Introducing Narrative Psychology: Self, Trauma, and the Construction of Meaning

By Michele L. Crossley | Go to book overview

6
Surviving childhood sexual abuse

Feminists have an ethical as well as an intellectual responsibility to ask tough questions about the current narratives of illness [and] trauma.… We can lead the way in making distinctions between therapeutic narratives and destructive hystories.

(Showaiter 1997: 13)


Introduction

In this chapter we will look at how a narrative style of analysis can be applied to contemporary issues of trauma such as childhood sexual abuse and the construction of subjectivity and identity. The focus will be on autobiographical accounts which, since awareness of childhood sexual abuse began to emerge during the late 1960s/1970s, have become increasingly prolific.The women who have written these accounts have used very different 'narratives' to make sense of their experiences, with radical implications for the construction of identity, memory, health, illness, blame and responsibility.
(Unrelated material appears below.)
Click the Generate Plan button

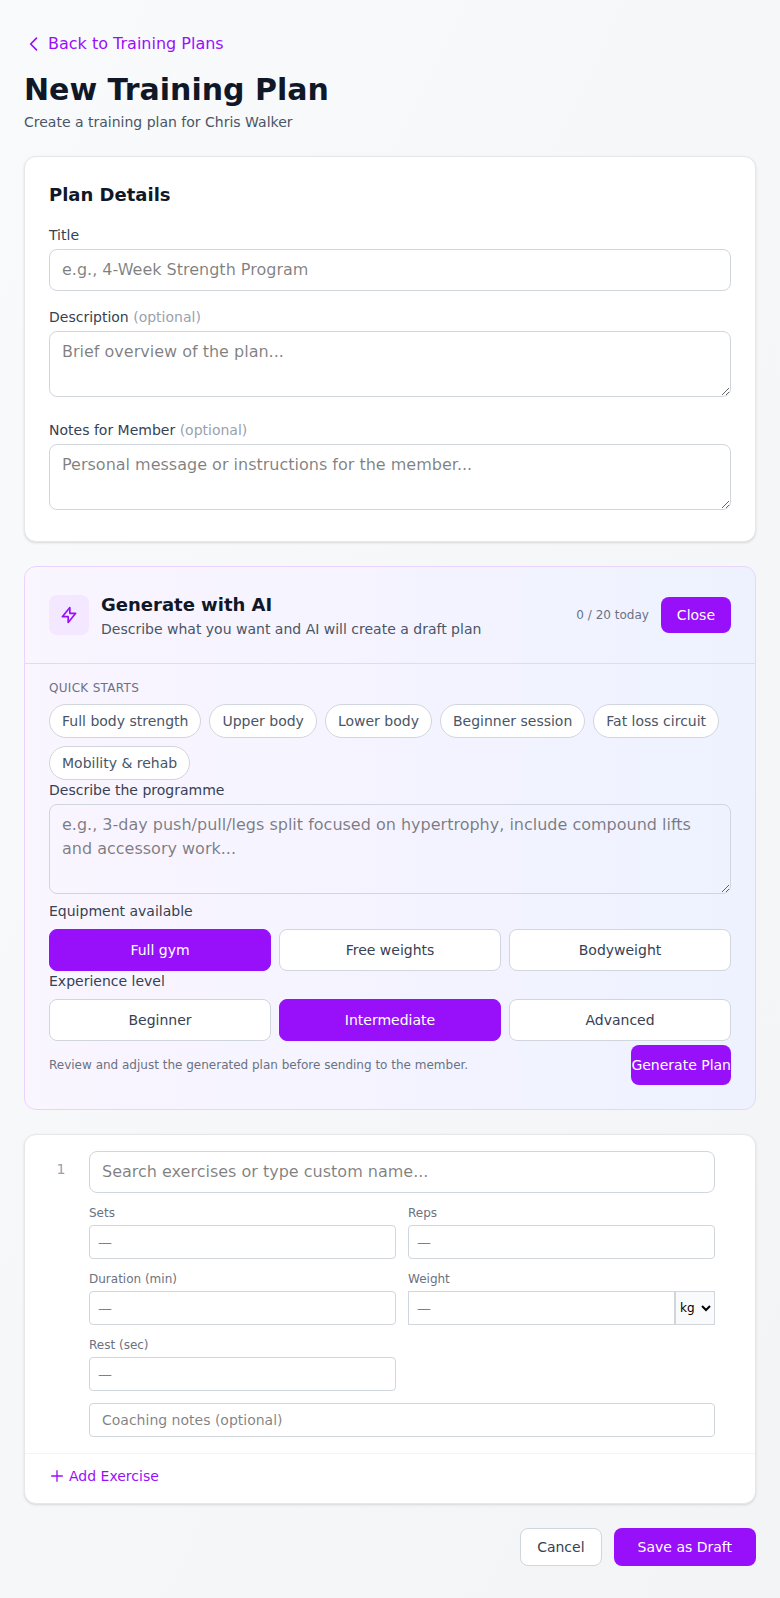(x=680, y=1065)
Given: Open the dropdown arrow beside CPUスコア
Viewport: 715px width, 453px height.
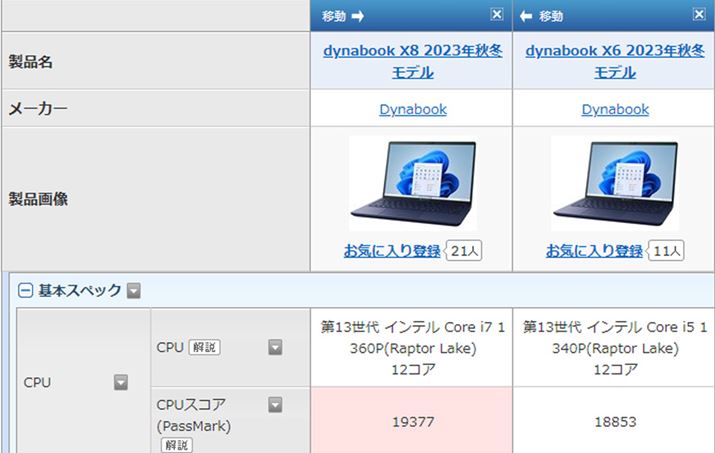Looking at the screenshot, I should (275, 405).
These narratives are related to particular socio-historical climates and offer different, sometimes conflicting, 'moral visions' of the events under consideration. Consequently, they have important implications for the way in which both the victims and perpetrators of sexually abusive events are understood and 'treated'. These issues will be addressed in more detail by focusing on one particular case-study based on an autobiographical account of sexual abuse written by Sylvia Fraser entitled My Father's House: A Memoir of Incest and Healing (1989). A more detailed account of some of the issues raised in this chapter can be found in my earlier book, based on my PhD thesis, entitled Healing Sylvia: Childhood Sexual Abuse and the Construction of Identity (Davies 1995a).